Lenny edges out of his seat, all abashed and obedient. More raw air swirls round the car while his door's open but Vince, out on the pavement, doesn't seem to mind. It's as though he wanted the excuse to be the first of us to stand on the front at Margate and breathe in the briny. I twist my head round so I can see him hoisting back his shoulders and holding up his chin. You can hear the din of the waves. I hold on to Jack. Little pin-pricks of rain are peppering the windscreen and being dried off again almost immediately as if, despite the clouds, the sky's too het-up to start a real downpour. All wind and no piss. Lenny stands on the pavement and takes his own lungful of air, half like it does him a power of good and half like it hurts. He looks around, hunched and braced, and looks at Vince, straight and tall, looking around beside him. He says, 'Remember it, Big Boy? Remember it?'

Vince

So I walk into the hospital with the money in my inside pocket. Eight hundred in fifties, rest in twenties, rubber band, brown paper envelope. I think, There can't be many people who turn up at this place like they're hitting a casino. And I hope he understands it wasn't easy.
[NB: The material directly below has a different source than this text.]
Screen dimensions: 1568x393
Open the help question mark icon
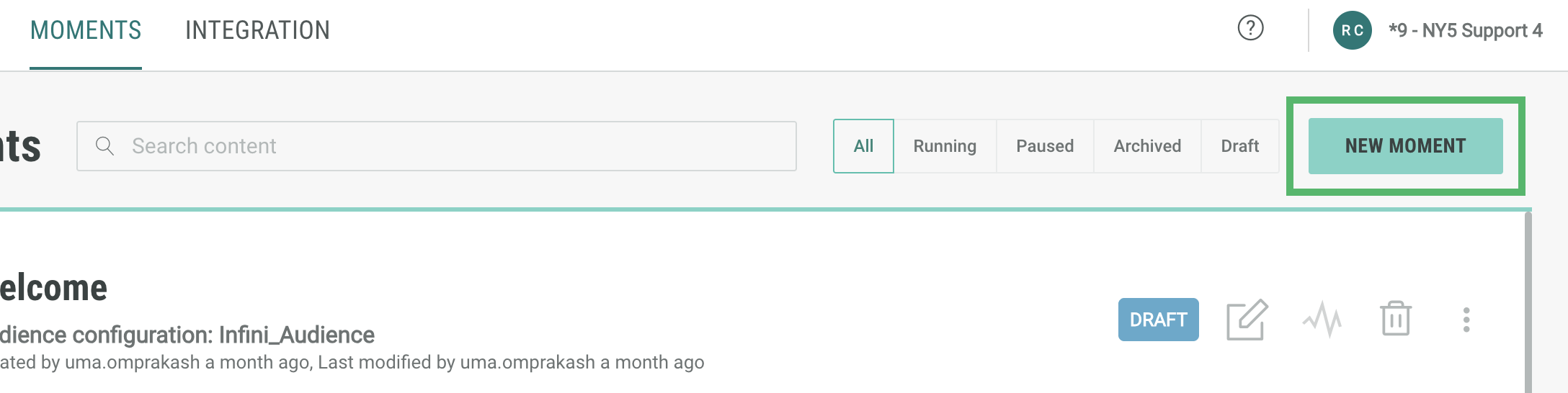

He ought to know a thing or two about cash-flow, him of all people. He might think that kind of dosh is just pocket money to me, because I wear a four-hundred-quid suit, because I flog jalopies for readies on the spot, but he ought to know about margins, now specially. Sometimes cash flows and sometimes it don't. Right now it's hardly trickling.

So Hussein better.

And when am I getting it back? You can't deny a dying man a favour, any crazy thing he asks, but that don't mean. You can't take it with you when you go, but he will, he will.

I think, I might as well be taking this money to chuck it off the edge of a cliff.

But then I come out the lift and walk down the corridor, with the usual traffic of trolleys and wheelchairs, and there's that smell again that's getting so familiar you can smell it when it aint there. I'm standing in the showroom and I can smell it. I'm breathing in cars but I can smell it. Like the smell of the swab they give you after a jab, only scaled up, and beneath it the smell of something stale and thin and used up, like the smell of old tired papery skin. I suppose it's the smell of— I think of all the patients in this hospital, heads in beds, I wonder what the tot-up is, I wonder what today's takings are. And I think, I've done what he asked, I've only done what he asked, and if I don't ever touch this money again, still it's cleared my conscience, aint nothing on my conscience.